Can you format the entries as a numbered list, covering everything from the line containing "Screen dimensions: 1568x588" down to the line containing "Action: [x=689, y=344]", with blank lines left out?

----------------

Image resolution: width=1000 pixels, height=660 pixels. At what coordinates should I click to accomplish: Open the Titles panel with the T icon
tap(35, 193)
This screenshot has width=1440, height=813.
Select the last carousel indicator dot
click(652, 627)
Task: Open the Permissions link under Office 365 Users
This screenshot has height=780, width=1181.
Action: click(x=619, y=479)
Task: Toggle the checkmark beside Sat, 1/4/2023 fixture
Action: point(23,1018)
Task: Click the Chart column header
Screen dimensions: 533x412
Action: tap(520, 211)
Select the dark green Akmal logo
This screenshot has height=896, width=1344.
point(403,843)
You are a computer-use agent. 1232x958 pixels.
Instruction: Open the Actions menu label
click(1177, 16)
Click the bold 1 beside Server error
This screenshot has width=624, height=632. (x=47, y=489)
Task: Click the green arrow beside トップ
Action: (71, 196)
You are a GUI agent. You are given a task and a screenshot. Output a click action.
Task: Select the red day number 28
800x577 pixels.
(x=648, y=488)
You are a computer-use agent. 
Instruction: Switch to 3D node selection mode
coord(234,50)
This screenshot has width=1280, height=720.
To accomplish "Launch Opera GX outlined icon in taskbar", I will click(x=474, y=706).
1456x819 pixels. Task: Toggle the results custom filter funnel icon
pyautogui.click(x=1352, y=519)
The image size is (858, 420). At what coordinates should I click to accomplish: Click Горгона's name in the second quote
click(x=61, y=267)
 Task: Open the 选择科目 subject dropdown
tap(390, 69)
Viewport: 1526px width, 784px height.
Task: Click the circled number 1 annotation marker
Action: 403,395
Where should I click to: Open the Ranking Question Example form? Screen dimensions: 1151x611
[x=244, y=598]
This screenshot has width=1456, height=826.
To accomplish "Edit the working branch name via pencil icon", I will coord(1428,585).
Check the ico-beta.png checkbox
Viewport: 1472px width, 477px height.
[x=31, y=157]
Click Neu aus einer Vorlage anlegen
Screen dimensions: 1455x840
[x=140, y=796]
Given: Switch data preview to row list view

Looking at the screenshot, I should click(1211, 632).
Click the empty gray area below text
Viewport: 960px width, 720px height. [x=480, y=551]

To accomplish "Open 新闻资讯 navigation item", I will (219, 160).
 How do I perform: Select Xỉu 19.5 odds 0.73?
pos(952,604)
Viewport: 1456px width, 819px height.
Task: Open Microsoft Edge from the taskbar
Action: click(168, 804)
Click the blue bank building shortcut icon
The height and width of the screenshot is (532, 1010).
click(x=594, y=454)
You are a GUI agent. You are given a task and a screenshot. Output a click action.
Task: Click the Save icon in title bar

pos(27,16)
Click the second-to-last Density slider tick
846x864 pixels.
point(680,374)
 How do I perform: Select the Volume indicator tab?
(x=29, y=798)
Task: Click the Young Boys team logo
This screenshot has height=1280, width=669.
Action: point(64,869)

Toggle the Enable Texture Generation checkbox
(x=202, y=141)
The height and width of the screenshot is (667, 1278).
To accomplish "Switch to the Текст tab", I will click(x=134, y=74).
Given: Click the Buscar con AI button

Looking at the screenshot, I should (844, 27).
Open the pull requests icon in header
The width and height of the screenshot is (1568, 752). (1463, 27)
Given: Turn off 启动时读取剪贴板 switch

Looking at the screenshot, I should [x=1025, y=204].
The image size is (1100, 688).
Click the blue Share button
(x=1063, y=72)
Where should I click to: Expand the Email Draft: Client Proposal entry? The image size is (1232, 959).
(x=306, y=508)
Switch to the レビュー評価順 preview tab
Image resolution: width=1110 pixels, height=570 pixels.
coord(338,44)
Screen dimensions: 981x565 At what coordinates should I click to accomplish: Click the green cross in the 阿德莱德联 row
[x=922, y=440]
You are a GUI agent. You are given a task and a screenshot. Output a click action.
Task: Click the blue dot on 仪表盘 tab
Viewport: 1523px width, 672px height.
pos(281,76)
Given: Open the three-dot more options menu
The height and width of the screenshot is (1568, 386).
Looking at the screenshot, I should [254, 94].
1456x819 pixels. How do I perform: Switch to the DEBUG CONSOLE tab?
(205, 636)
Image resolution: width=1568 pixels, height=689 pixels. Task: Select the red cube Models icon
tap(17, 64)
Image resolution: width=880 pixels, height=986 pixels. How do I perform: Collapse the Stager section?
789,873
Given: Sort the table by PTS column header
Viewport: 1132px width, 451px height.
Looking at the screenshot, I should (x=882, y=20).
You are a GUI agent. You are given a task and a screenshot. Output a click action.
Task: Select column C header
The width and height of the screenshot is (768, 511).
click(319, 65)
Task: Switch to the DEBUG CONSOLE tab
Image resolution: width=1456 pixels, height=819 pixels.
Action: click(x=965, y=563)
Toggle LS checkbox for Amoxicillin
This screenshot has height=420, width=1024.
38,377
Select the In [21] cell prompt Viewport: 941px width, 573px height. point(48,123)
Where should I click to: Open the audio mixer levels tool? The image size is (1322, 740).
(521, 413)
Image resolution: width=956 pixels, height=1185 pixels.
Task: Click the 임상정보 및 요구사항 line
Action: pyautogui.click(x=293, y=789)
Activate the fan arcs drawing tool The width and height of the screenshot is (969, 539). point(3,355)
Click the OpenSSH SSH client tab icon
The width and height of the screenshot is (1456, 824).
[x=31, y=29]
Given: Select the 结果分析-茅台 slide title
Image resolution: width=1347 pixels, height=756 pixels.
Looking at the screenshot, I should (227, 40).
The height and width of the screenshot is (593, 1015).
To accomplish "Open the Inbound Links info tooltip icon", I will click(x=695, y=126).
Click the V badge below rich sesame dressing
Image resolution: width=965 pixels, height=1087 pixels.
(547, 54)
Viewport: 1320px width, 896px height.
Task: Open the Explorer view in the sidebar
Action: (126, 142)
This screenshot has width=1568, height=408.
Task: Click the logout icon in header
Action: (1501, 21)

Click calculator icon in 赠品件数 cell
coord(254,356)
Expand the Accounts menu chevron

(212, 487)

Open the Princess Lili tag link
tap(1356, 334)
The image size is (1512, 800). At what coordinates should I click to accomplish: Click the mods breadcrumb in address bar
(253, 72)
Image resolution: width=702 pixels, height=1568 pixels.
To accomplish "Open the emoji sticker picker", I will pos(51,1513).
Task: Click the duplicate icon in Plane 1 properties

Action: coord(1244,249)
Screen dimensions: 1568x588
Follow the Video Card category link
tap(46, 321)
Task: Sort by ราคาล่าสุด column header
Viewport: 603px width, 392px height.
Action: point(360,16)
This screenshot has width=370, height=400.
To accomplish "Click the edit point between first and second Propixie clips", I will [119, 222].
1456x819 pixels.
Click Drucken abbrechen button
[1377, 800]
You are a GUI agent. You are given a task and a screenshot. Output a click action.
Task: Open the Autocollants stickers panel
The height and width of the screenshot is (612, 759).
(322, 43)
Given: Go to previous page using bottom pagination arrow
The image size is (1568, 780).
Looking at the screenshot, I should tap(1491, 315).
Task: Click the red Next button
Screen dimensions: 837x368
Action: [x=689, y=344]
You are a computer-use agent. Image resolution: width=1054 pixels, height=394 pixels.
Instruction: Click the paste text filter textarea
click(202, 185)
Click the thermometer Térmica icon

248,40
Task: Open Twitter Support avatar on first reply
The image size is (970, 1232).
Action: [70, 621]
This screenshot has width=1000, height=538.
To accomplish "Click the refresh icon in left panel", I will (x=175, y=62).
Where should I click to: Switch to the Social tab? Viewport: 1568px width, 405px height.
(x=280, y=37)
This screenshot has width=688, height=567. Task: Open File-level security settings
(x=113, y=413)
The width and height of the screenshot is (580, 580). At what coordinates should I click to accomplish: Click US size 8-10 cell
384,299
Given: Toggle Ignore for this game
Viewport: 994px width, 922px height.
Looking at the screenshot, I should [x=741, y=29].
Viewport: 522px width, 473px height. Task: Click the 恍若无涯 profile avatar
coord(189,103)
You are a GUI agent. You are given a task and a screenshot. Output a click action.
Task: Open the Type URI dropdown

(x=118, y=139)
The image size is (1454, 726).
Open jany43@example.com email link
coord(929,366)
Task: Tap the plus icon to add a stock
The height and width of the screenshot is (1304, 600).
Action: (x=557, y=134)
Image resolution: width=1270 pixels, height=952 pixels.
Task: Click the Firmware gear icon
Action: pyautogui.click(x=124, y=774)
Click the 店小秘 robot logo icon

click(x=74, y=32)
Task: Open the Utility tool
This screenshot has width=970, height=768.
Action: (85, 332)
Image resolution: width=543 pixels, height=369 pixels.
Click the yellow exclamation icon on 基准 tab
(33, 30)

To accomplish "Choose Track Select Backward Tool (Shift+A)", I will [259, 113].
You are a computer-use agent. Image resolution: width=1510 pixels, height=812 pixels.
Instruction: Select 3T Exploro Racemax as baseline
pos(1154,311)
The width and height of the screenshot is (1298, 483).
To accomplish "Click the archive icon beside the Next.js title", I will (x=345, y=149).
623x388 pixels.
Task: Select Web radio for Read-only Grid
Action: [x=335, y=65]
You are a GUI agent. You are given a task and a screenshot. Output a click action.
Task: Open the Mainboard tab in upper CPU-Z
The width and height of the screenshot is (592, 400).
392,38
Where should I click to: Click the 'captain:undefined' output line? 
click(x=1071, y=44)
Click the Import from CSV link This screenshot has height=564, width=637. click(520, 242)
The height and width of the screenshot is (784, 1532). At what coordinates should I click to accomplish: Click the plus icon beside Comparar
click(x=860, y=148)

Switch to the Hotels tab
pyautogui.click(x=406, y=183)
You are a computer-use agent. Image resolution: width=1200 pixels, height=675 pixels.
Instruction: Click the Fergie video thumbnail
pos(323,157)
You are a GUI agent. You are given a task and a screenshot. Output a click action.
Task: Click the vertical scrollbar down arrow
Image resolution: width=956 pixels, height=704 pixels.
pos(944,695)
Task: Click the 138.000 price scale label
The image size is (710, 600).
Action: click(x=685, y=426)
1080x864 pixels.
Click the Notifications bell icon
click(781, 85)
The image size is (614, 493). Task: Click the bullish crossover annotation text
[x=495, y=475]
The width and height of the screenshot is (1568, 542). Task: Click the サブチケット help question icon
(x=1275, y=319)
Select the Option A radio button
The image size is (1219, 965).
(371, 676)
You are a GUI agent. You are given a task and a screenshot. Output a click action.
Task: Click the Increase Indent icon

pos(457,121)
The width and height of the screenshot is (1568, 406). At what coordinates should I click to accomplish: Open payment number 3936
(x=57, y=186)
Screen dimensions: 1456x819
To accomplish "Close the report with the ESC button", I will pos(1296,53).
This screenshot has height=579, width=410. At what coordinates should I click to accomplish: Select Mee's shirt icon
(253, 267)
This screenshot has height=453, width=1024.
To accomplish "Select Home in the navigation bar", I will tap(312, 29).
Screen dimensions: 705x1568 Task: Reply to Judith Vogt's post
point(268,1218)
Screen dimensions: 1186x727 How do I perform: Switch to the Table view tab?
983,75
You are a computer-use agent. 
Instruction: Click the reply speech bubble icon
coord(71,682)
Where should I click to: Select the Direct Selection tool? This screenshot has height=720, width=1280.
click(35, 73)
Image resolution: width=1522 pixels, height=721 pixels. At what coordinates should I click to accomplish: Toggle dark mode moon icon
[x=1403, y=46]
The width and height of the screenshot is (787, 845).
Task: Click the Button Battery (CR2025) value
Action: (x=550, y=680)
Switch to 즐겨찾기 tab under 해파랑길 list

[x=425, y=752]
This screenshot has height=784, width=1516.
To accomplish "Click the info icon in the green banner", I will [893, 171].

----------------

• _RESPONSE BELOW_
1. Screen dimensions: 1568x588
2. Follow the Video Card category link
3. tap(46, 321)
4. Task: Sort by ราคาล่าสุด column header
5. Viewport: 603px width, 392px height.
6. Action: point(360,16)
7. This screenshot has width=370, height=400.
8. To accomplish "Click the edit point between first and second Propixie clips", I will [119, 222].
9. 1456x819 pixels.
10. Click Drucken abbrechen button
11. [1377, 800]
12. You are a GUI agent. You are given a task and a screenshot. Output a click action.
13. Task: Open the Autocollants stickers panel
14. The height and width of the screenshot is (612, 759).
15. (322, 43)
16. Given: Go to previous page using bottom pagination arrow
17. The image size is (1568, 780).
18. Looking at the screenshot, I should tap(1491, 315).
19. Task: Click the red Next button
20. Screen dimensions: 837x368
21. Action: [x=689, y=344]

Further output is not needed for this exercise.